Sequential window acquisition of all theoretical spectra (SWATH/DIA‐MS) is a newer method that combines the strengths of shotgun and targeted proteomics (Gillet et al., 2012). SWATH/DIA‐MS is a label‐free and relatively cheap mass spectrometry method using data‐independent acquisition (DIA) combined with proteome‐wide spectral libraries created from data‐dependent acquisition (DDA) methods against which the fragment ion maps of the DIA method are aligned (Gao et al., 2017; Gillet et al., 2012; Huang et al., 2015). Using the sequential isolation window, acquisition has achieved high fragment ion specificity and the ability to identify and quantify thousands of proteins in one measurement (Gillet et al., 2012; Tang et al., 2015). Recent studies have also shown high reproducibility of results when using the same cell cultures across different laboratories as well as different computational software (Collins et al., 2017; Navarro et al., 2016). Most SWATH/DIA‐MS studies to date have used model organisms such as mice, humans, zebrafish or yeast with high‐quality genomic resources and little biological variation to great success (Blattmann et al., 2019; Braccia, Espinal, Pini, De Pietri Tonelli, & Armirotti, 2018; Bruderer et al., 2015; Collins et al., 2017; Krasny et al., 2018; Rosenberger et al., 2014; Zhang et al., 2019). A recent study has looked into the heat stress response of broiler chickens (Gallus gallus domesticus) and found significant changes across the proteome in ecologically relevant proteins with ties to heat stress responses (Tang et al., 2015). However, over generations this organism was kept in controlled conditions and lacks the natural variation of wild organisms. The above qualities of SWATH‐MS suggest that it is an ideal method to quantify peptides at the proteome level across large numbers of biological samples with high‐quality reproducible results and also an impactful way to understand complex mechanistic and phenotypic differences in particular in nonmodel organisms which usually lack genomic and proteomic resources. Currently, however, it is still unknown how effective it will be at identifying protein expression differences in wild populations with intrinsic individual variation.

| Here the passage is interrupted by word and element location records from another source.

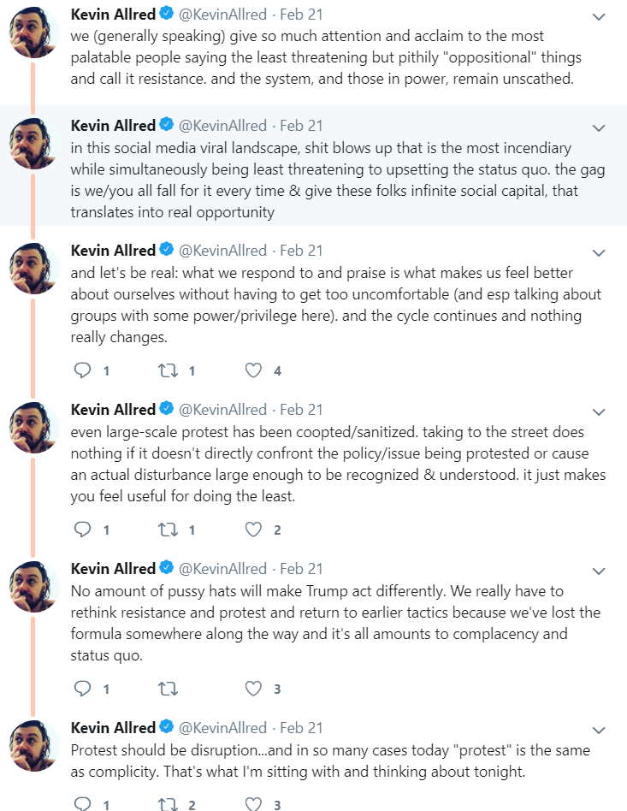Open the Kevin Allred name on the first tweet
This screenshot has height=811, width=627.
pos(113,14)
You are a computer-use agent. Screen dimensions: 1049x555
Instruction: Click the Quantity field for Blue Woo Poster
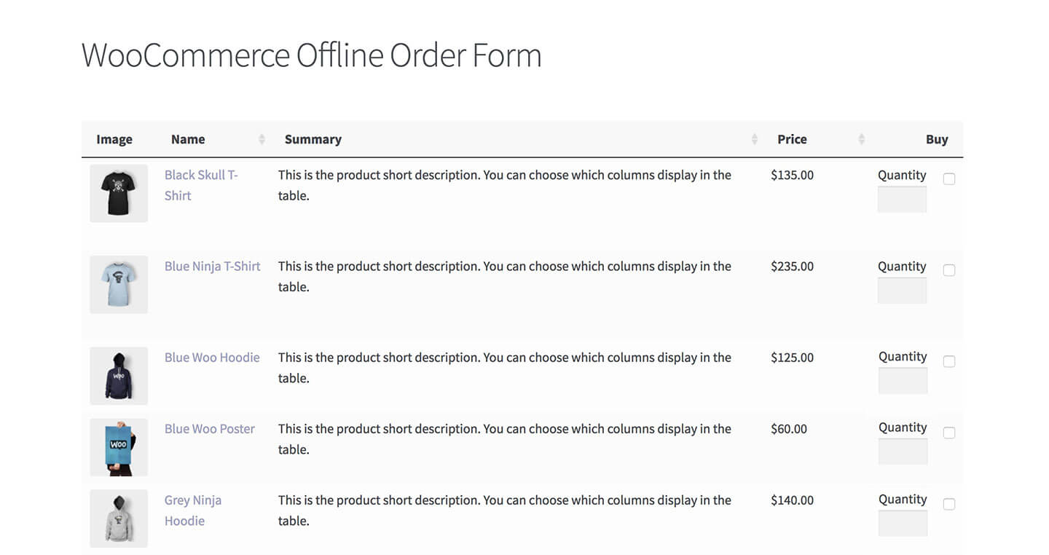[x=903, y=451]
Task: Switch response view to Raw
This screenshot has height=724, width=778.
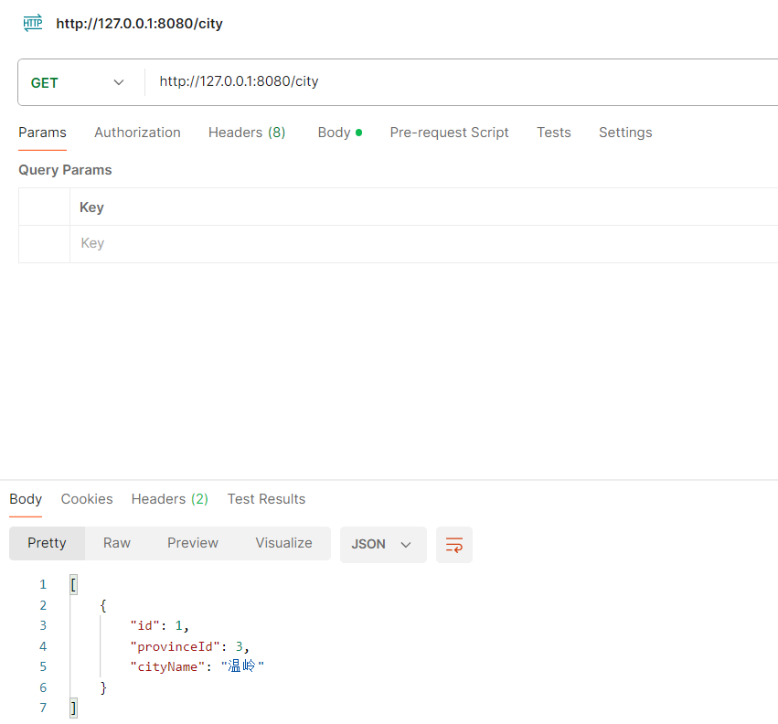Action: [117, 543]
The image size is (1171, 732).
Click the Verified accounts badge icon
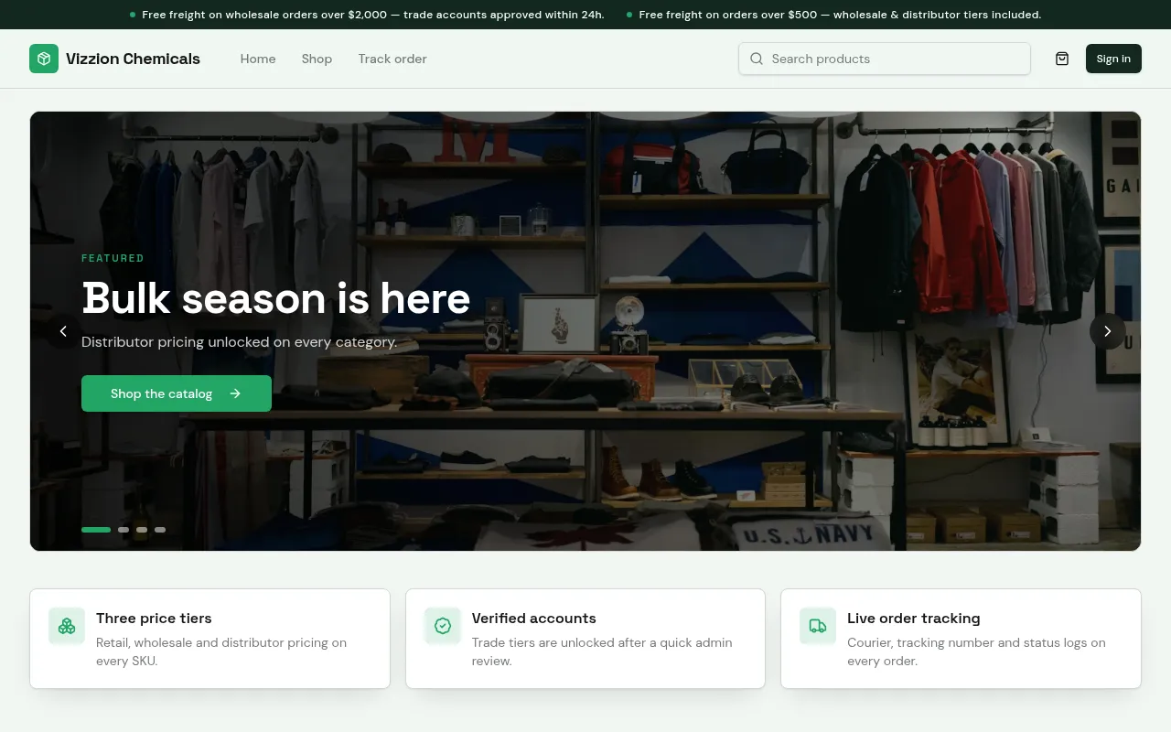443,626
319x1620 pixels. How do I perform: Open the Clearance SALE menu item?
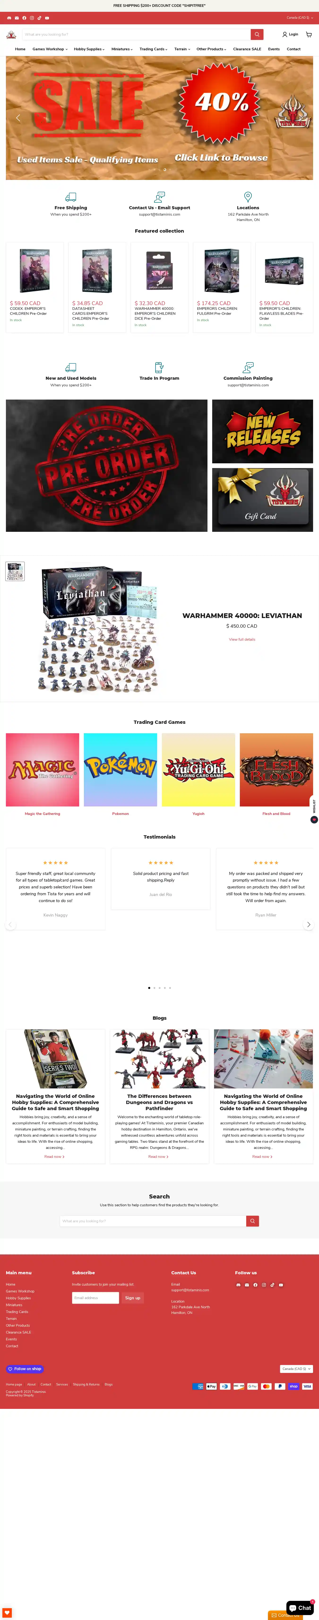(x=247, y=49)
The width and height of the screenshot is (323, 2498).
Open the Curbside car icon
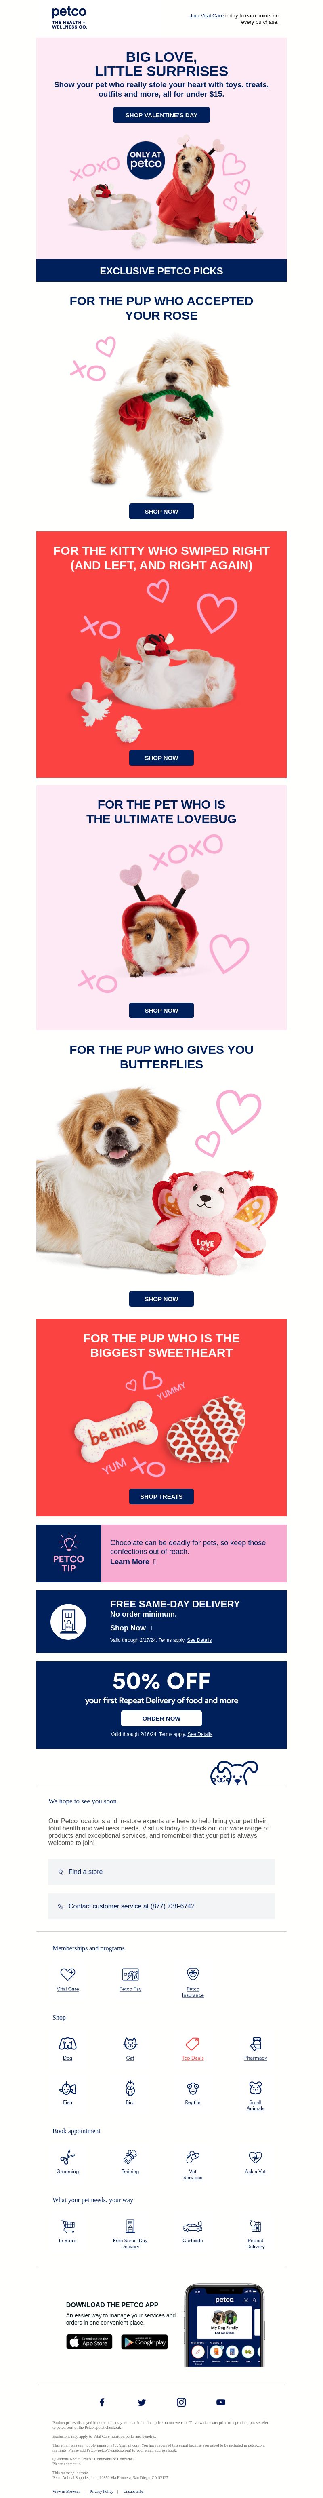click(193, 2226)
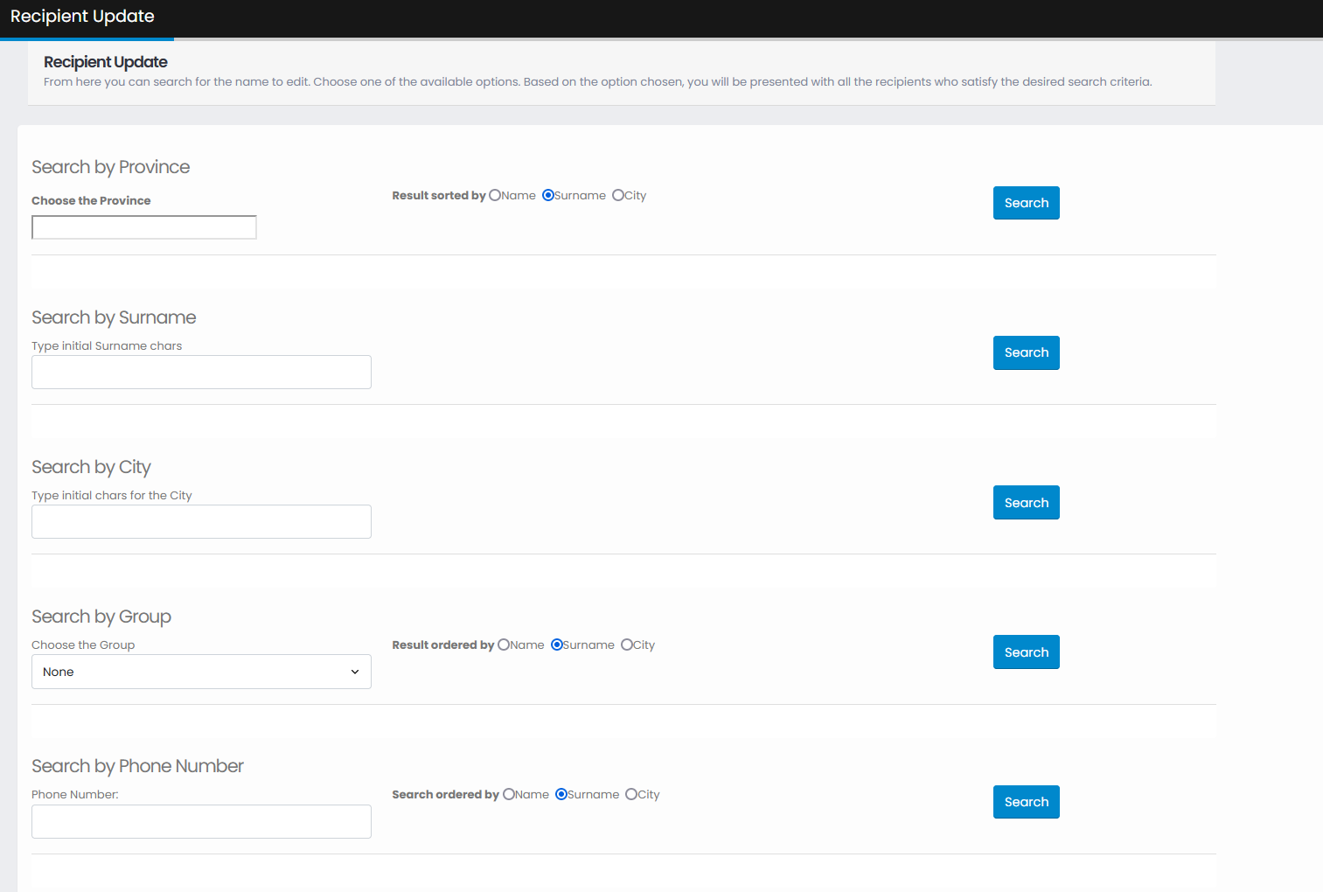Select City radio in Result ordered by
The image size is (1323, 892).
[627, 645]
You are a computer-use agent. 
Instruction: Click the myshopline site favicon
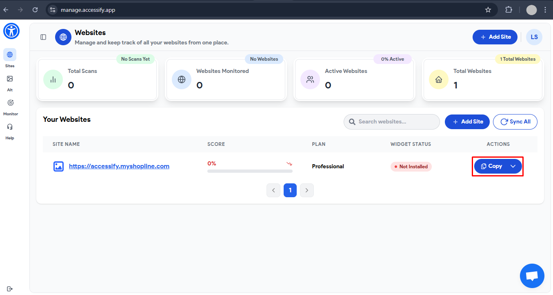point(58,166)
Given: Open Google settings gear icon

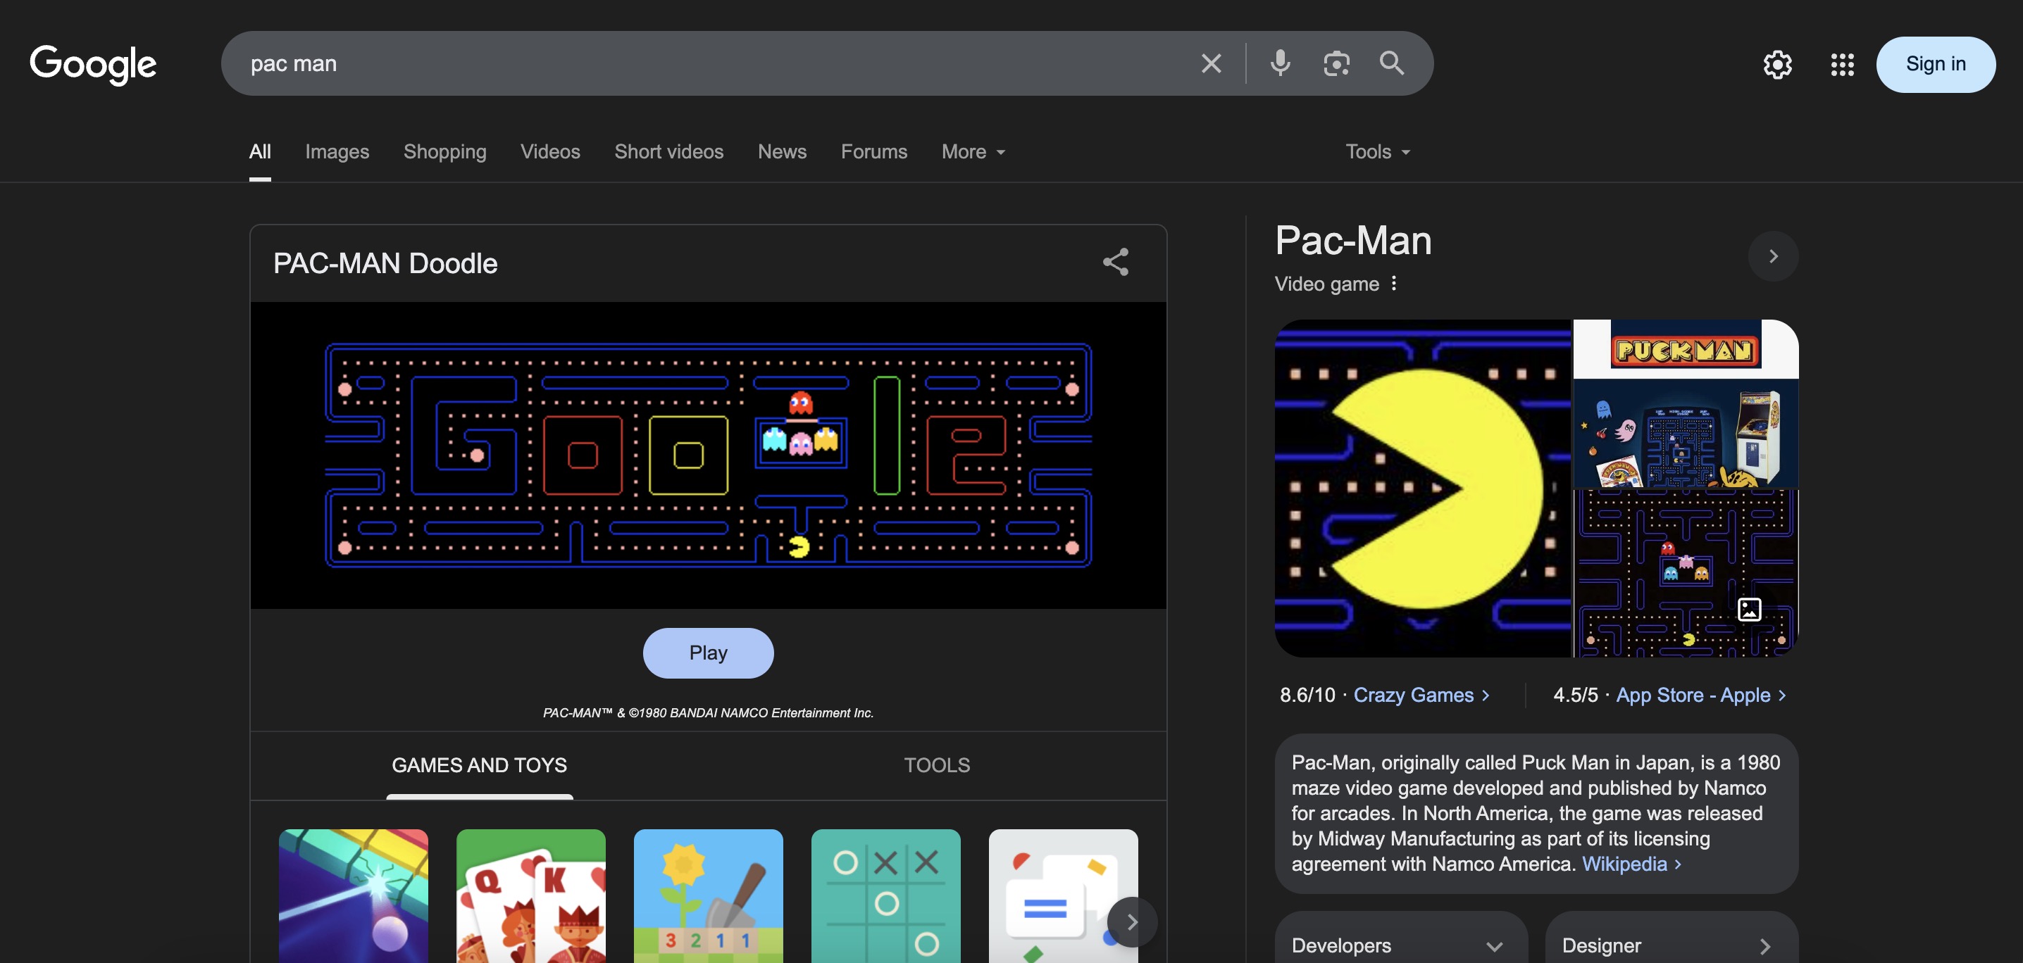Looking at the screenshot, I should coord(1777,64).
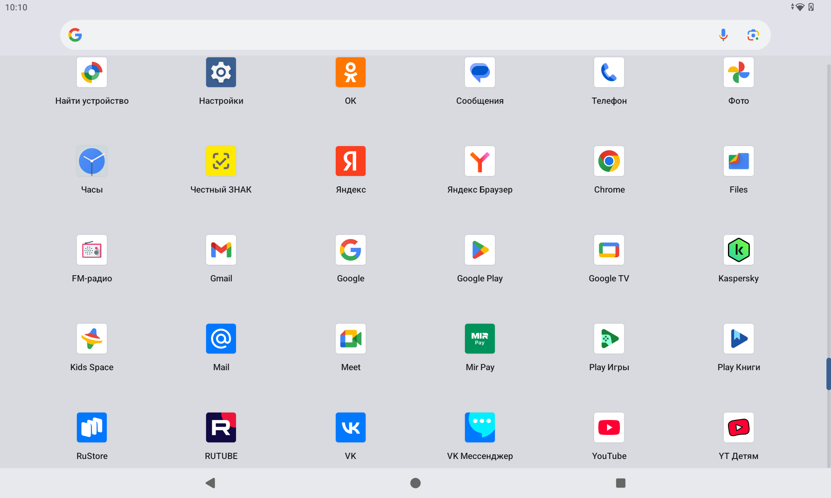
Task: Open VK Мессенджер
Action: [479, 427]
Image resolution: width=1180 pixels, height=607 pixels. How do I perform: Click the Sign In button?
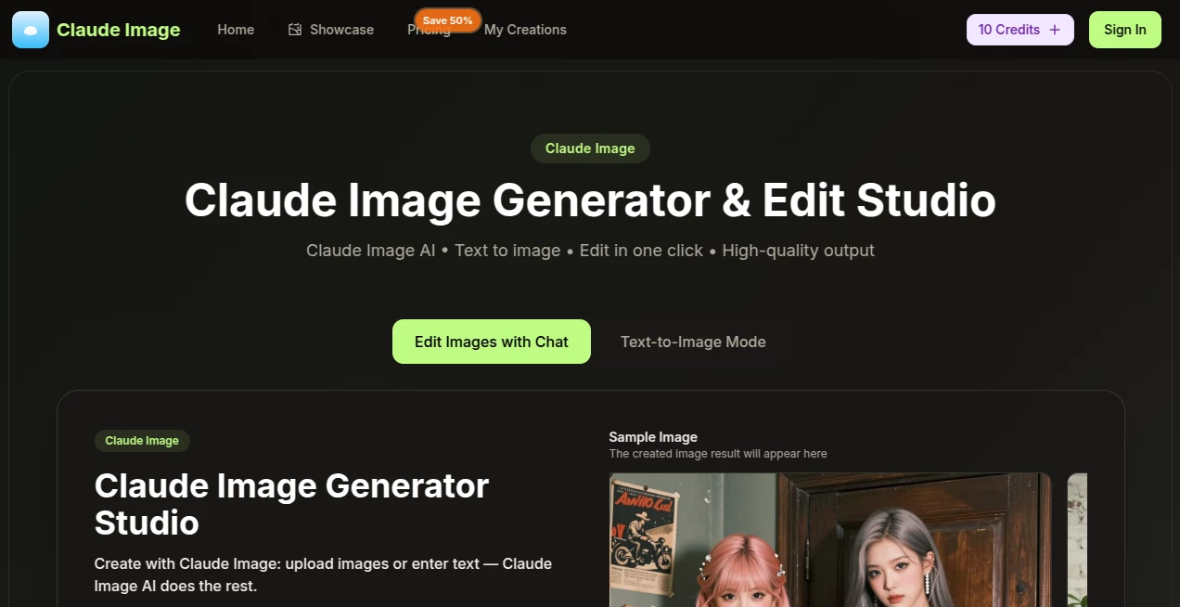pyautogui.click(x=1124, y=29)
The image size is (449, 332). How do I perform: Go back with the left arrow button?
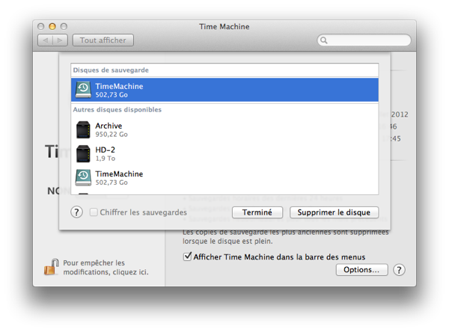45,40
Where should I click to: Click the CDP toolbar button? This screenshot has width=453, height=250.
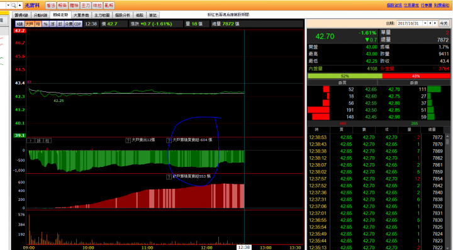[78, 24]
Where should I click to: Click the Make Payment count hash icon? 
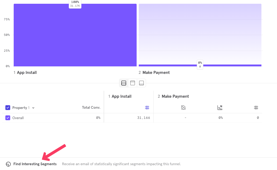coord(256,108)
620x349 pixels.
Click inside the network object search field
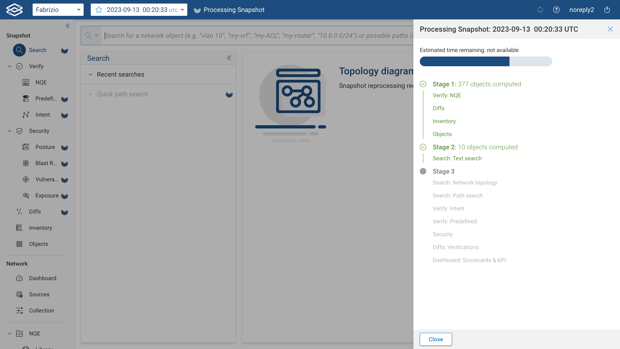point(226,36)
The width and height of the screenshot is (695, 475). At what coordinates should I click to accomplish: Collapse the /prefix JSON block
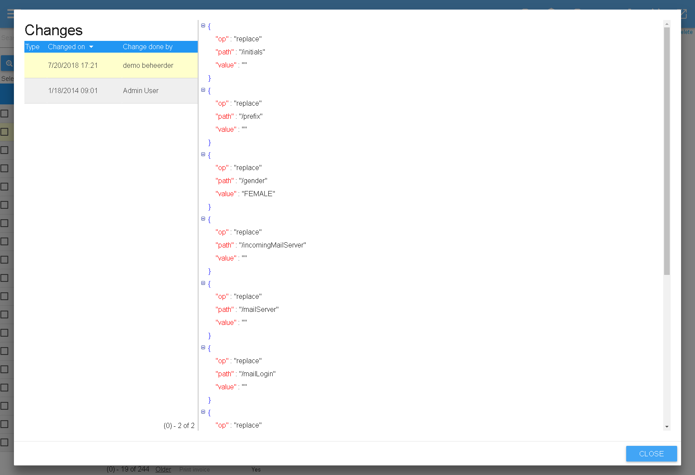click(x=203, y=90)
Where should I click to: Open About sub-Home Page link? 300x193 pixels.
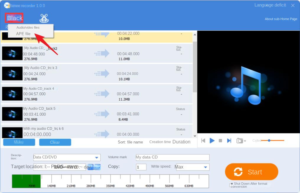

The key to the SWATH/DIA‐MS method is the creation of a high‐quality spectral library against which to measure peptide quantities in the DIA data of the samples of interest. This reference can provide a standardized set of protein identifications making it easier to compare proteomes across experiments and laboratories (Blattmann et al., 2019; Rosenberger et al., 2017). Although study‐specific libraries are easier to create, in the long run a large spectral library is more beneficial to the future studies of an organism by reducing the cost of sample preparation and measurement time. However, it has been understudied whether any loss of information comes from using a study‐specific versus a general spectral library. Larger libraries require more stringent cut‐offs to control the false discovery rate (FDR) that could lead to a loss of ecologically relevant information, while study‐specific libraries could restrict identification at the proteome level due to the smaller reference (Blattmann et al., 2019; Rosenberger et al., 2017).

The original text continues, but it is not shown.